If you have 10000 positions and the average mg-phase is 13 of 24, the weights are 13(mg):11(eg)
code speaks more than words...
Code: Select all
    const int mg_eg_sum = 200; // pawnvalue (90,110)
    int mg, eg;
    for(int i = 0; i < mg_eg_sum; i++)
    {
        mg = (mg_eg_sum - i);
        eg = i;
        printf("\n[%d %d %.4f] ", mg, eg, (double) ((mg * 13) + (eg * 11)) / 24);
    }
    getchar();
	
The tuner will bring the mg value to its minum because the phase factor is dominant.
Code: Select all
[200 0 108.3333]
[199 1 108.2500]
[198 2 108.1667]
[197 3 108.0833]
[196 4 108.0000]
[195 5 107.9167]
[194 6 107.8333]
[193 7 107.7500]
[192 8 107.6667]
[191 9 107.5833]
[190 10 107.5000]
...
[1 199  91.7500]
Now, a short answer to your last post. Please look at the routines minimize() and solve().
There is a pretty simple documentation what the functions are doing. One Epoch loops over all parameters,
modifiying each single one by a tiny amount, as long it can be improved. The minimizing code is at most 50 lines
of code (with code duplication). The complete logic can be seen in this routine it is very simple.

I gladly accept suggestions for improvement, especially if the code shown was also read

Thanks anyway for your ideas and comments.

Regards.
I tried my best to read your code but I have only programmed very little in C++ 15 years ago.

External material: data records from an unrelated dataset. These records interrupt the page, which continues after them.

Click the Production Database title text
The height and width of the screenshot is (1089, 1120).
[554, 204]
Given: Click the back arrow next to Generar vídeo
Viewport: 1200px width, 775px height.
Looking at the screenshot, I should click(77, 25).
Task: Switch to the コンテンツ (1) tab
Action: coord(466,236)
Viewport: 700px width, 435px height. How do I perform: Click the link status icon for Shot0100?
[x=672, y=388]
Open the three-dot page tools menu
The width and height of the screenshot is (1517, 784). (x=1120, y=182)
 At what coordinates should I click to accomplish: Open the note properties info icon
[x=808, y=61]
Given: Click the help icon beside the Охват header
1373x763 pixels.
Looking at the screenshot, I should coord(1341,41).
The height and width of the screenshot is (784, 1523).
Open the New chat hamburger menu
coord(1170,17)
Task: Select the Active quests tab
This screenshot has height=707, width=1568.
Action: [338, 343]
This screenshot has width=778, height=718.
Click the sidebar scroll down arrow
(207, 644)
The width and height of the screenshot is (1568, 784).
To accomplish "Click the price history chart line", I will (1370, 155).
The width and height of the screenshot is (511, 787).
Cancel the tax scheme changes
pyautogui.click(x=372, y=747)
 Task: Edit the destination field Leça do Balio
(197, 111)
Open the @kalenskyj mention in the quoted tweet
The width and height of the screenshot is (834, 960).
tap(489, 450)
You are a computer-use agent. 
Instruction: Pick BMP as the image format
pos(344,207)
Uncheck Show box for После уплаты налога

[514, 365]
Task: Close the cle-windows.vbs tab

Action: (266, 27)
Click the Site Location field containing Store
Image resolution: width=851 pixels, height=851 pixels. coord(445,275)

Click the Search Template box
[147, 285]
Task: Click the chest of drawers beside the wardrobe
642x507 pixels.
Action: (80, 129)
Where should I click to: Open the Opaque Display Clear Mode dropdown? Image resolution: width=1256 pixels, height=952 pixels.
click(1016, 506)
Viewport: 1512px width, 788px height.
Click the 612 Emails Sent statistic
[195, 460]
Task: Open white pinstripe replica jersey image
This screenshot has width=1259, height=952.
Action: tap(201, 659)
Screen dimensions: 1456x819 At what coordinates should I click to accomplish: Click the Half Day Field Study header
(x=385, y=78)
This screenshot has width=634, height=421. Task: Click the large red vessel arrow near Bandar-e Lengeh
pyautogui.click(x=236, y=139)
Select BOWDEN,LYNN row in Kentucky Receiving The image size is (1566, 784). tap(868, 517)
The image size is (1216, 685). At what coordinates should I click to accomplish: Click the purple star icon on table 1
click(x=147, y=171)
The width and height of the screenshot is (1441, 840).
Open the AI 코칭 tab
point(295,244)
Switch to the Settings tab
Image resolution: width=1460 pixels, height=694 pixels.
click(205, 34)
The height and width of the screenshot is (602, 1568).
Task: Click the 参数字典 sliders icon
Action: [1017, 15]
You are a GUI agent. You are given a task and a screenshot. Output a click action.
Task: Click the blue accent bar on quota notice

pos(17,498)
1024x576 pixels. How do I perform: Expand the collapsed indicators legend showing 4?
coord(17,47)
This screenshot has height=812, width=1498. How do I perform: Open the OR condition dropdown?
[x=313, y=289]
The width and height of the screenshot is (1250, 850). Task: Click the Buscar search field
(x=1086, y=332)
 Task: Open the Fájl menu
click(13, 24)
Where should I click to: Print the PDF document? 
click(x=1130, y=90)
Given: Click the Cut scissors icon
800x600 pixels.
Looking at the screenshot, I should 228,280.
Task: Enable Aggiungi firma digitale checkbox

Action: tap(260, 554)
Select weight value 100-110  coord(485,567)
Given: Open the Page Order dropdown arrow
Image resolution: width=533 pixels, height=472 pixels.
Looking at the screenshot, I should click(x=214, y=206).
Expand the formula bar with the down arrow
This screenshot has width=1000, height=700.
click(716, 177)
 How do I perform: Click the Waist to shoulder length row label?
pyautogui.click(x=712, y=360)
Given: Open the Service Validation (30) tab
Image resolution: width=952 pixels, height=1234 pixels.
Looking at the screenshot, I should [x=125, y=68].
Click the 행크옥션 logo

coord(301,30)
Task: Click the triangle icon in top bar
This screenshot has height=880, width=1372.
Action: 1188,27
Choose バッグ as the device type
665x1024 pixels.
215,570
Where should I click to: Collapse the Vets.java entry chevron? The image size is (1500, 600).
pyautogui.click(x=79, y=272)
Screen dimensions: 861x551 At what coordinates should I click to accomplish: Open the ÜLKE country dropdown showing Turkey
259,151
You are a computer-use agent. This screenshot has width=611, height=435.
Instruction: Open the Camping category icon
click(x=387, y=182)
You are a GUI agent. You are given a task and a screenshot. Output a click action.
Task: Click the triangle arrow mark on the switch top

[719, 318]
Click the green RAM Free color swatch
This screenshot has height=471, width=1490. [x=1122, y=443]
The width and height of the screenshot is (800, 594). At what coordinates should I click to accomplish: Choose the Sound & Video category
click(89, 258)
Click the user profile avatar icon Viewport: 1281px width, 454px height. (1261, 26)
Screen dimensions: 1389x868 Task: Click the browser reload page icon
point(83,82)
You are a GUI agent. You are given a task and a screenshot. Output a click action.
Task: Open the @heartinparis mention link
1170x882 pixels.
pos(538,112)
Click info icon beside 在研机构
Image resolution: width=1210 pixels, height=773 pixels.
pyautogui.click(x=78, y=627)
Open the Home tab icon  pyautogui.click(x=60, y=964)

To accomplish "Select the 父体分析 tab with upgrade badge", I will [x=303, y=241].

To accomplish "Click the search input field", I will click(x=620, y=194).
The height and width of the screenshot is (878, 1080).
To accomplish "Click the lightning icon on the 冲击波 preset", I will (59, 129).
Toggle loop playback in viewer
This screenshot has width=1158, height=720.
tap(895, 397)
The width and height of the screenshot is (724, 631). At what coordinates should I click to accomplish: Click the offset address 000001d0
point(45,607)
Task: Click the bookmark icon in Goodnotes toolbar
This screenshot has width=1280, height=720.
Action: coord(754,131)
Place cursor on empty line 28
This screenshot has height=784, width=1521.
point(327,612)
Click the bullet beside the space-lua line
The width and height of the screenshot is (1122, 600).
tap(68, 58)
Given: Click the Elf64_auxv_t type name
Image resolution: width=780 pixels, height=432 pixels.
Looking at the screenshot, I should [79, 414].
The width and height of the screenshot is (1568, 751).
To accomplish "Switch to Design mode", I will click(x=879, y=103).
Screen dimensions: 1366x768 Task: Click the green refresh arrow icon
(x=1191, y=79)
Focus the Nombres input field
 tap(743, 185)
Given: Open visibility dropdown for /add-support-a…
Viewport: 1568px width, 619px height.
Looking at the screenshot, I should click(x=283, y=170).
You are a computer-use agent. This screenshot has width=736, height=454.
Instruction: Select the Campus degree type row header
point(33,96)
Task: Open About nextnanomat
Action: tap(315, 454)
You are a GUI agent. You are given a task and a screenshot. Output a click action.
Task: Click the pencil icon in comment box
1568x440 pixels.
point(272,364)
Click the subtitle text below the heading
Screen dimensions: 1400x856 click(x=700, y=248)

I got the impression that you tried to get a very good estimate of every term by itself with the following code.
Code: Select all
offset;

            do
            {
                // copies  current score values. If the result does not improve
                // we will restore the scores.
                updateParameters(BACKUP);

                // modify and compute resulting mse
                *param[id].score -= offset;
                lo = mse();

                // no further improvement, there is nothing more todo for
                // the current parameter. restore the score from the latest
                // modification and continue parameter loop.
                if(lo >= bestFitness)
                {
                    updateParameters(RESET);
                    break;
                }

                bestFitness = lo;
                printParameters(param);
                printf(" %f ", bestFitness);
            } while(1);
I have no idea about what you mean by
The tuner will bring the mg value to its minum because the phase factor is dominant.
The values tuned won’t change their values in a direct way depending on the phase at all (if the phase is not also tuned). Only the sensitivity will go up with the weight (or phase it has) since the term will contribute more to the error.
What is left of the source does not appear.